Task |
Each line of the material below is to be given again exactly.

Exercise material |
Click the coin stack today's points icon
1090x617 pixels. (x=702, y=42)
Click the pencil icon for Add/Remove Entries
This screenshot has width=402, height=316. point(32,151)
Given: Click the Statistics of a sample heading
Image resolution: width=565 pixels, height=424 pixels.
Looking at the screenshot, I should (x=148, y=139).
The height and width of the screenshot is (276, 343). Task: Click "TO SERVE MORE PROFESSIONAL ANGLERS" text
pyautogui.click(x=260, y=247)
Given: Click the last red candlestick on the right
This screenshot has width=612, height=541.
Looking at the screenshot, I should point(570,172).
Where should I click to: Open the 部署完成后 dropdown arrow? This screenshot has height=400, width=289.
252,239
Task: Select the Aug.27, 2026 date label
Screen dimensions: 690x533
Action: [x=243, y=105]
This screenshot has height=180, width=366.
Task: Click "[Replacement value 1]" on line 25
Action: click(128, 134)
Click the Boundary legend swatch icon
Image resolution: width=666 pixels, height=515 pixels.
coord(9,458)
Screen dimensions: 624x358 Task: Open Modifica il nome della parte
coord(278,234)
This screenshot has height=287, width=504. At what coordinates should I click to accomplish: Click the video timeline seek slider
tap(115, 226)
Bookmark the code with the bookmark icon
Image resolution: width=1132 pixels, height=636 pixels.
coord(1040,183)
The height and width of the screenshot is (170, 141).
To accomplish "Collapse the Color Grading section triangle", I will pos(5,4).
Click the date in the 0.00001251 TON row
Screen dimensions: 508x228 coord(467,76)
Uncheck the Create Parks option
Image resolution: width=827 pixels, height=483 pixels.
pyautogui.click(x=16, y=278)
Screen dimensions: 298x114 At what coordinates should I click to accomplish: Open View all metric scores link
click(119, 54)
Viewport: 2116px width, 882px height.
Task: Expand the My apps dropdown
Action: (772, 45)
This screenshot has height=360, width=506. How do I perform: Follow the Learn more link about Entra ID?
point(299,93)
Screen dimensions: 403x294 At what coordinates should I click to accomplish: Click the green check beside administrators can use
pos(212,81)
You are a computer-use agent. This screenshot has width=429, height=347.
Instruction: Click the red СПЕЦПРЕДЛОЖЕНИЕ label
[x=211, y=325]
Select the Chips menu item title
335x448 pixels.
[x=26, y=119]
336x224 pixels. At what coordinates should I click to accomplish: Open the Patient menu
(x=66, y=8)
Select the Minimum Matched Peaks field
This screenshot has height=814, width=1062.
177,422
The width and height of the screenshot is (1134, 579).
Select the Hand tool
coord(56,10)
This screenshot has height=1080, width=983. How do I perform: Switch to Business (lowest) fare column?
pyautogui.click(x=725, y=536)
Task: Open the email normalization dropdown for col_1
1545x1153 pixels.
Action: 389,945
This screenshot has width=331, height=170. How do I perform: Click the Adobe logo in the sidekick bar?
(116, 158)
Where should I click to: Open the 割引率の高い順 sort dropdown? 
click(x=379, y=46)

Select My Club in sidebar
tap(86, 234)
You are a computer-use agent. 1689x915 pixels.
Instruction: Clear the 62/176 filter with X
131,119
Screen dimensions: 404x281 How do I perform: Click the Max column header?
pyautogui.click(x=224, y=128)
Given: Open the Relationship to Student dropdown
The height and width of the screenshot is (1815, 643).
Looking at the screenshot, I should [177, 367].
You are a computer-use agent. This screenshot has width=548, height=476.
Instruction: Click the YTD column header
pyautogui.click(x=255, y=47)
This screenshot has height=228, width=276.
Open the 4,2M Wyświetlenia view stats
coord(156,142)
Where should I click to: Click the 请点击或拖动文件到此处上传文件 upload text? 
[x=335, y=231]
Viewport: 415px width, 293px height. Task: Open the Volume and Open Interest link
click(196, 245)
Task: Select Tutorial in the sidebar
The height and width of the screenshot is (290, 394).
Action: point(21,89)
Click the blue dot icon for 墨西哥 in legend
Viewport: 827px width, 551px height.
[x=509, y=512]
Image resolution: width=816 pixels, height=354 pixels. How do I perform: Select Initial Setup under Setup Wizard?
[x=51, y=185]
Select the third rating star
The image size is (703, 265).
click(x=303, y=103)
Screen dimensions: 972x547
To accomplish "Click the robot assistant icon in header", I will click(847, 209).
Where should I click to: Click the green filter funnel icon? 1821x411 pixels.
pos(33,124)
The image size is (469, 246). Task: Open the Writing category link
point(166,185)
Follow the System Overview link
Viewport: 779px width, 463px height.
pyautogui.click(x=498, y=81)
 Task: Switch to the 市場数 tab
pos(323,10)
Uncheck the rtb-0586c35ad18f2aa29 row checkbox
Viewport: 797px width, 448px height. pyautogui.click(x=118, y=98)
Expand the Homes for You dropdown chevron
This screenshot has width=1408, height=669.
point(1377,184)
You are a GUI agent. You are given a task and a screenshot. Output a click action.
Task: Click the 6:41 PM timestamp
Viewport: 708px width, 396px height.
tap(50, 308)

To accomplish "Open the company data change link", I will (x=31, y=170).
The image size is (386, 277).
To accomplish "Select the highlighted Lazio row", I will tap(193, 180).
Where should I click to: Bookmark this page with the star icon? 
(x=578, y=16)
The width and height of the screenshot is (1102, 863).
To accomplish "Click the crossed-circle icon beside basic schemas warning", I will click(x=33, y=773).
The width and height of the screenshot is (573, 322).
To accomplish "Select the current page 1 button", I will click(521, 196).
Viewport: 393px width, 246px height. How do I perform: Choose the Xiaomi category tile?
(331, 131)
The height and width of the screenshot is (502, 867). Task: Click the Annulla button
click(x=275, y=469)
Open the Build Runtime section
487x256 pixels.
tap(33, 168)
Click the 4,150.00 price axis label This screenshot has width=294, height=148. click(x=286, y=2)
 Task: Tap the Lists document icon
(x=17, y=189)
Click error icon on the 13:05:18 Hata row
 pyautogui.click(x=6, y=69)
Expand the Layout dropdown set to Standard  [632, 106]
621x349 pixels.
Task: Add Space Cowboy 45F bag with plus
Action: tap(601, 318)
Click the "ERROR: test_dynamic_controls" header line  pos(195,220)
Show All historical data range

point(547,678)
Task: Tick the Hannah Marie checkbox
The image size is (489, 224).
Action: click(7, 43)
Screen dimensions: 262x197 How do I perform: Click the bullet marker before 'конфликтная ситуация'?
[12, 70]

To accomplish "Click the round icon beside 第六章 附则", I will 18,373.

Result of this exercise |
Click the coin stack today's points icon
1090x617 pixels. (x=702, y=42)
Click the pencil icon for Add/Remove Entries
This screenshot has width=402, height=316. point(32,151)
Given: Click the Statistics of a sample heading
Image resolution: width=565 pixels, height=424 pixels.
Looking at the screenshot, I should (x=148, y=139).
The height and width of the screenshot is (276, 343). Task: Click "TO SERVE MORE PROFESSIONAL ANGLERS" text
pyautogui.click(x=260, y=247)
Given: Click the last red candlestick on the right
This screenshot has width=612, height=541.
Looking at the screenshot, I should point(570,172).
Where should I click to: Open the 部署完成后 dropdown arrow? This screenshot has height=400, width=289.
252,239
Task: Select the Aug.27, 2026 date label
Screen dimensions: 690x533
Action: [x=243, y=105]
This screenshot has height=180, width=366.
Task: Click "[Replacement value 1]" on line 25
Action: click(128, 134)
Click the Boundary legend swatch icon
Image resolution: width=666 pixels, height=515 pixels.
coord(9,458)
Screen dimensions: 624x358 Task: Open Modifica il nome della parte
coord(278,234)
This screenshot has height=287, width=504. At what coordinates should I click to accomplish: Click the video timeline seek slider
tap(115, 226)
Bookmark the code with the bookmark icon
Image resolution: width=1132 pixels, height=636 pixels.
coord(1040,183)
The height and width of the screenshot is (170, 141).
To accomplish "Collapse the Color Grading section triangle", I will pos(5,4).
Click the date in the 0.00001251 TON row
Screen dimensions: 508x228 coord(467,76)
Uncheck the Create Parks option
Image resolution: width=827 pixels, height=483 pixels.
pyautogui.click(x=16, y=278)
Screen dimensions: 298x114 At what coordinates should I click to accomplish: Open View all metric scores link
click(119, 54)
Viewport: 2116px width, 882px height.
Task: Expand the My apps dropdown
Action: (772, 45)
This screenshot has height=360, width=506. How do I perform: Follow the Learn more link about Entra ID?
point(299,93)
Screen dimensions: 403x294 At what coordinates should I click to accomplish: Click the green check beside administrators can use
pos(212,81)
You are a computer-use agent. This screenshot has width=429, height=347.
Instruction: Click the red СПЕЦПРЕДЛОЖЕНИЕ label
[x=211, y=325]
Select the Chips menu item title
335x448 pixels.
[x=26, y=119]
336x224 pixels. At what coordinates should I click to accomplish: Open the Patient menu
(x=66, y=8)
Select the Minimum Matched Peaks field
This screenshot has height=814, width=1062.
177,422
The width and height of the screenshot is (1134, 579).
Select the Hand tool
coord(56,10)
This screenshot has height=1080, width=983. How do I perform: Switch to Business (lowest) fare column?
pyautogui.click(x=725, y=536)
Task: Open the email normalization dropdown for col_1
1545x1153 pixels.
Action: 389,945
This screenshot has width=331, height=170. How do I perform: Click the Adobe logo in the sidekick bar?
(116, 158)
Where should I click to: Open the 割引率の高い順 sort dropdown? 
click(x=379, y=46)

Select My Club in sidebar
tap(86, 234)
You are a computer-use agent. 1689x915 pixels.
Instruction: Clear the 62/176 filter with X
131,119
Screen dimensions: 404x281 How do I perform: Click the Max column header?
pyautogui.click(x=224, y=128)
Given: Open the Relationship to Student dropdown
The height and width of the screenshot is (1815, 643).
Looking at the screenshot, I should [177, 367].
You are a computer-use agent. This screenshot has width=548, height=476.
Instruction: Click the YTD column header
pyautogui.click(x=255, y=47)
This screenshot has height=228, width=276.
Open the 4,2M Wyświetlenia view stats
coord(156,142)
Where should I click to: Click the 请点击或拖动文件到此处上传文件 upload text? 
[x=335, y=231]
Viewport: 415px width, 293px height. Task: Open the Volume and Open Interest link
click(196, 245)
Task: Select Tutorial in the sidebar
The height and width of the screenshot is (290, 394).
Action: point(21,89)
Click the blue dot icon for 墨西哥 in legend
Viewport: 827px width, 551px height.
[x=509, y=512]
Image resolution: width=816 pixels, height=354 pixels. How do I perform: Select Initial Setup under Setup Wizard?
[x=51, y=185]
Select the third rating star
The image size is (703, 265).
click(x=303, y=103)
Screen dimensions: 972x547
To accomplish "Click the robot assistant icon in header", I will click(847, 209).
Where should I click to: Click the green filter funnel icon? 1821x411 pixels.
pos(33,124)
The image size is (469, 246). Task: Open the Writing category link
point(166,185)
Follow the System Overview link
Viewport: 779px width, 463px height.
pyautogui.click(x=498, y=81)
 Task: Switch to the 市場数 tab
pos(323,10)
Uncheck the rtb-0586c35ad18f2aa29 row checkbox
Viewport: 797px width, 448px height. pyautogui.click(x=118, y=98)
Expand the Homes for You dropdown chevron
This screenshot has width=1408, height=669.
point(1377,184)
You are a GUI agent. You are given a task and a screenshot. Output a click action.
Task: Click the 6:41 PM timestamp
Viewport: 708px width, 396px height.
tap(50, 308)

To accomplish "Open the company data change link", I will (x=31, y=170).
The image size is (386, 277).
To accomplish "Select the highlighted Lazio row", I will tap(193, 180).
Where should I click to: Bookmark this page with the star icon? 
(x=578, y=16)
The width and height of the screenshot is (1102, 863).
To accomplish "Click the crossed-circle icon beside basic schemas warning", I will click(x=33, y=773).
The width and height of the screenshot is (573, 322).
To accomplish "Select the current page 1 button", I will click(521, 196).
Viewport: 393px width, 246px height. How do I perform: Choose the Xiaomi category tile?
(331, 131)
The height and width of the screenshot is (502, 867). Task: Click the Annulla button
click(x=275, y=469)
Open the Build Runtime section
487x256 pixels.
tap(33, 168)
Click the 4,150.00 price axis label This screenshot has width=294, height=148. click(x=286, y=2)
 Task: Tap the Lists document icon
(x=17, y=189)
Click error icon on the 13:05:18 Hata row
 pyautogui.click(x=6, y=69)
Expand the Layout dropdown set to Standard  [632, 106]
621x349 pixels.
Task: Add Space Cowboy 45F bag with plus
Action: tap(601, 318)
Click the "ERROR: test_dynamic_controls" header line  pos(195,220)
Show All historical data range

point(547,678)
Task: Tick the Hannah Marie checkbox
The image size is (489, 224).
Action: click(7, 43)
Screen dimensions: 262x197 How do I perform: Click the bullet marker before 'конфликтная ситуация'?
[12, 70]

To accomplish "Click the round icon beside 第六章 附则", I will 18,373.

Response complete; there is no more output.